My previous post about why supplier scorecards fail generated a lot of interest. So today I’m going to write about one of the biggest reasons for failed supplier scorecards: There is little or no action or follow through that results from the scorecards. Supply managers get so focused on the idea of having a supplier scorecard and on the content and the mechanics of the scorecard that they lose sight of just why they are developing a scorecard in the first place. By that I mean that they don’t focus on the business outcomes of having the scorecards. Scorecards for the sake of scorecards are another way of collecting data for the sake of data. You can tell the boss that yes, we’re measuring our suppliers’ performance now.
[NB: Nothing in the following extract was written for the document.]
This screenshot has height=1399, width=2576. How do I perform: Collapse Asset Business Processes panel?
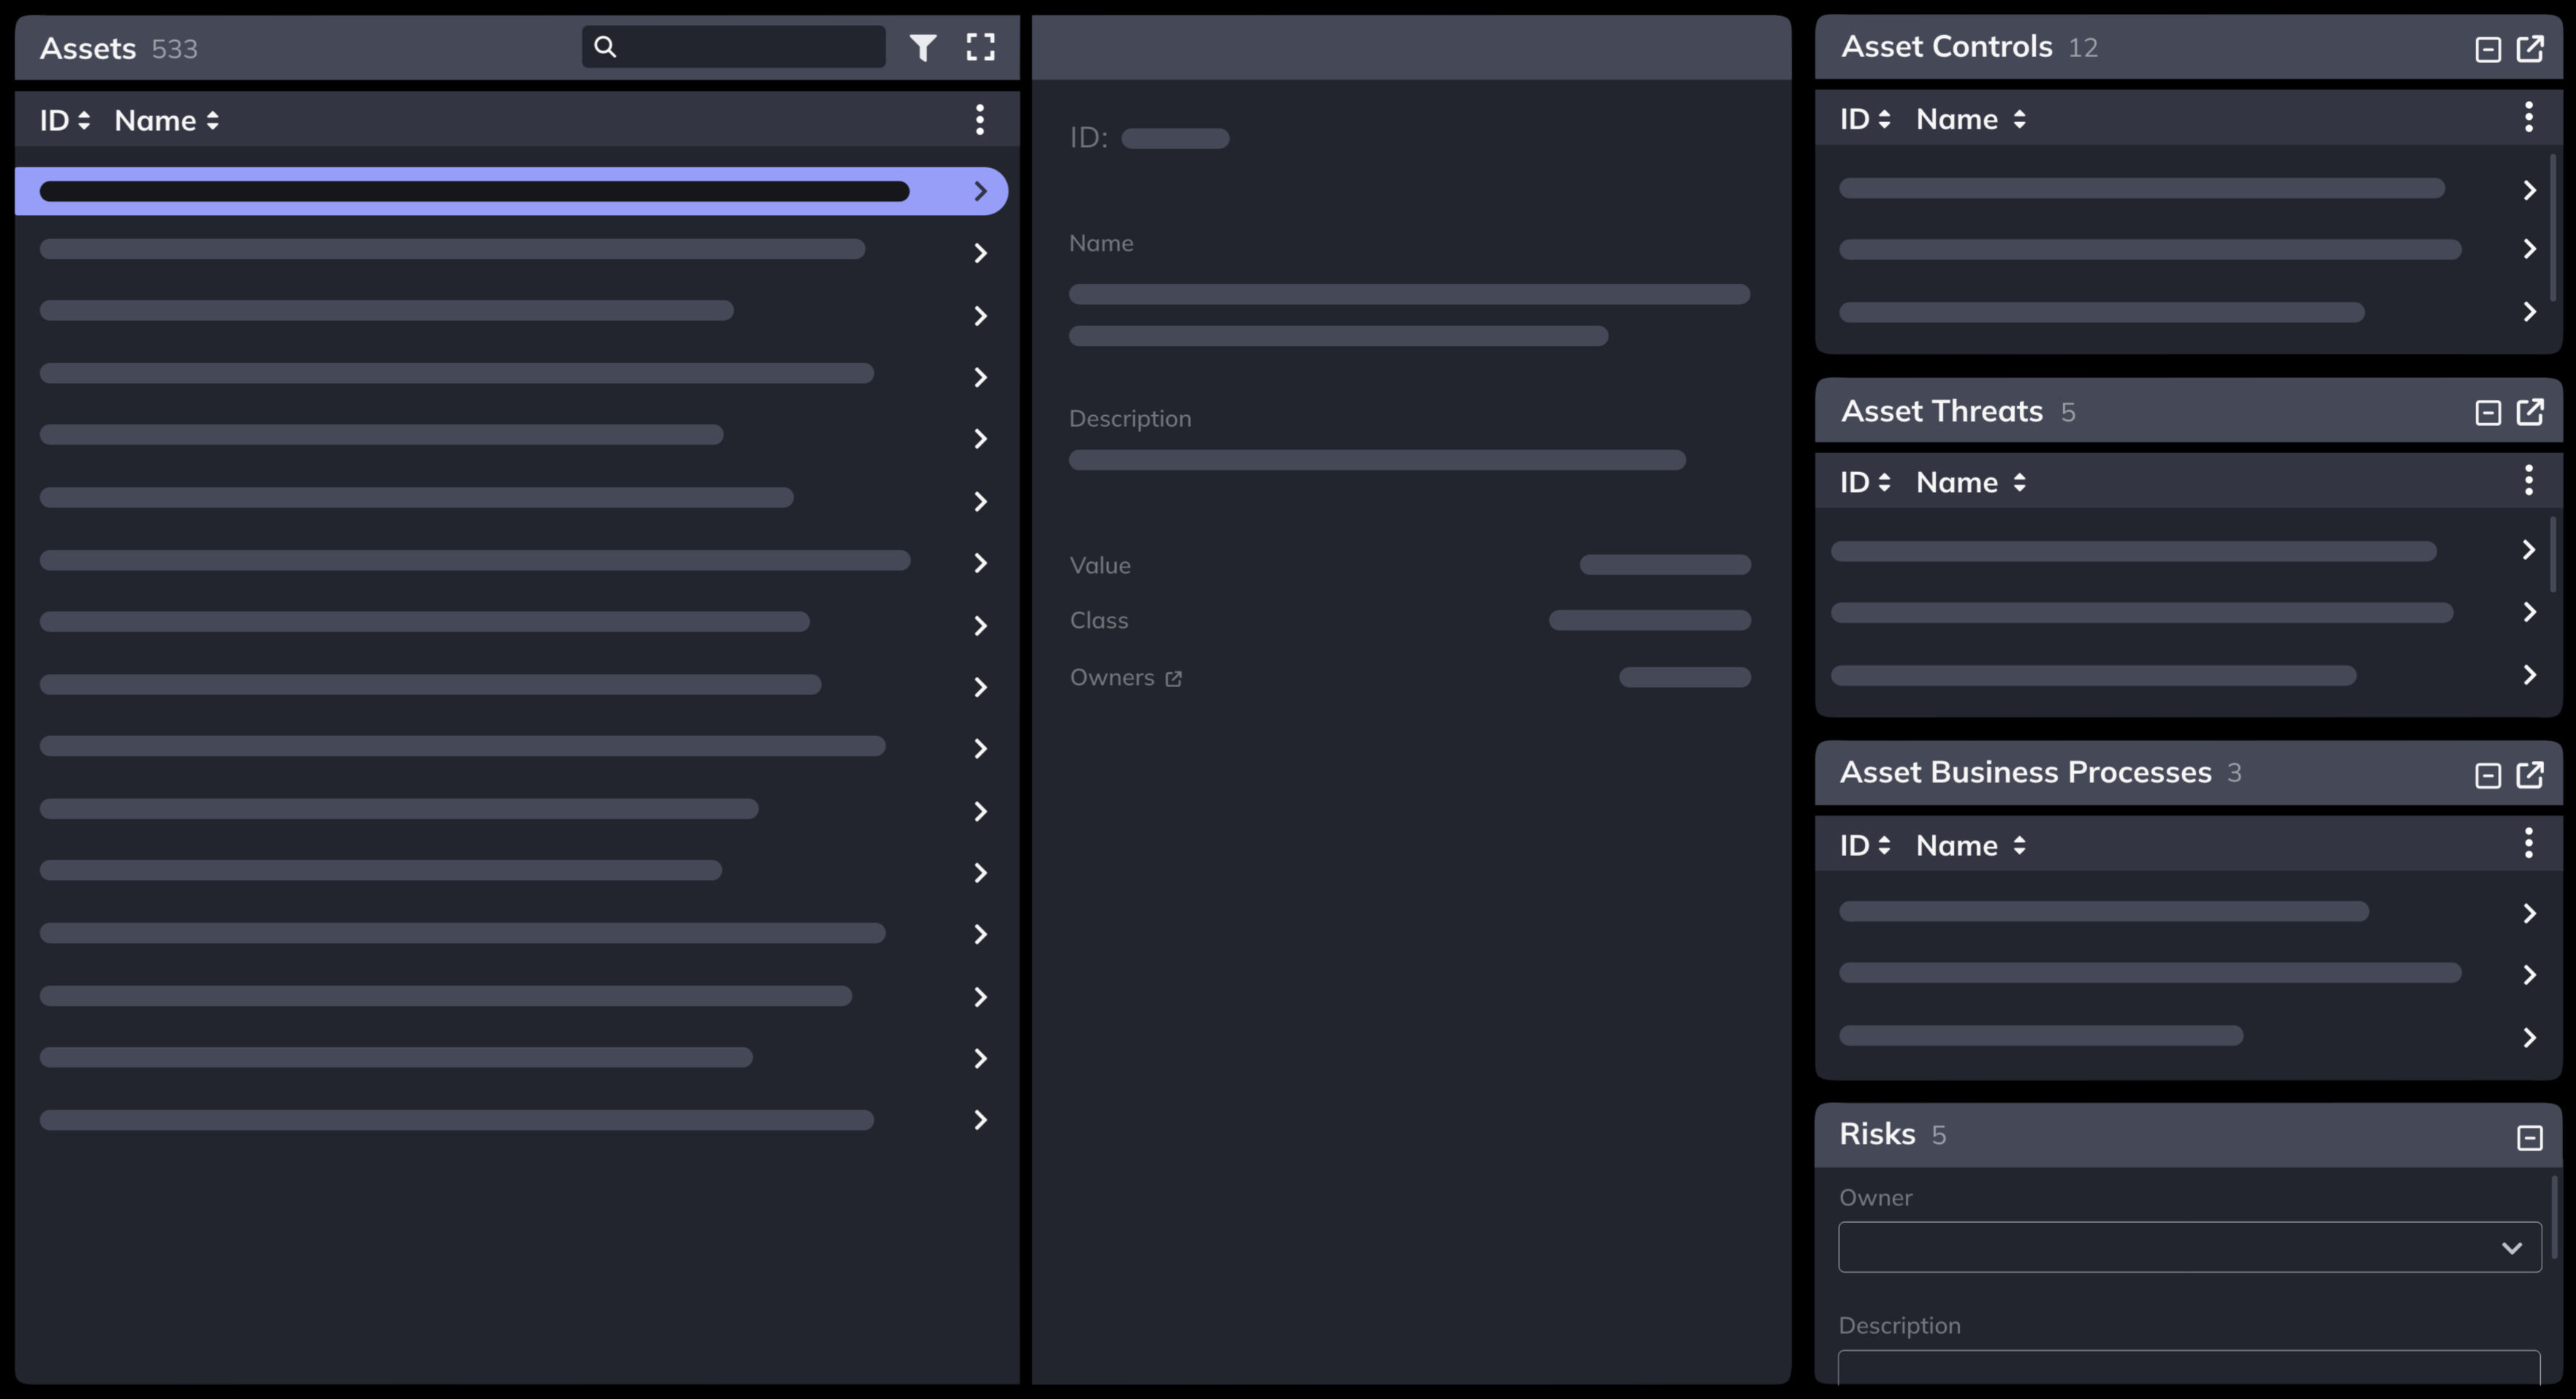click(x=2488, y=775)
Check. But so what? Have the scorecards produced any results?
What kinds of actions can and should result from a supplier scorecard system? Here are a few examples of possible actions:
- Provide performance feedback to suppliers
- Identify supplier continuous improvement opportunities
- Develop corrective actions
- Help suppliers develop a better understanding of and compliance with your performance expectations
- Rationalize current supply base
- Disengage with low performers and risky suppliers
- Recognize high performers
- Give more business to high performers
- Work on development projects with suppliers
- Create preferred or certification program
- Set criteria for new supplier on-boarding
- Establish criteria for an approved supplier list
Supplier scorecards need to show results or lose their reason for being. Suppliers should be improving their performance and your company’s as well in the process. And if suppliers are not improving, you’ve got some evidence as to why not and some information on potential improvements to pursue. The scorecards should be providing the information you need to identify and disengage poor performers and of course give your higher performers the recognition and potentially the extra business they deserve. The scorecards should facilitate measurable supplier performance improvements, be a positive business driver, and add value to the company. Otherwise, they can become an empty, bureaucratic exercise. Senior management will lose interest and will not see any reason to provide the resources required to deploy them.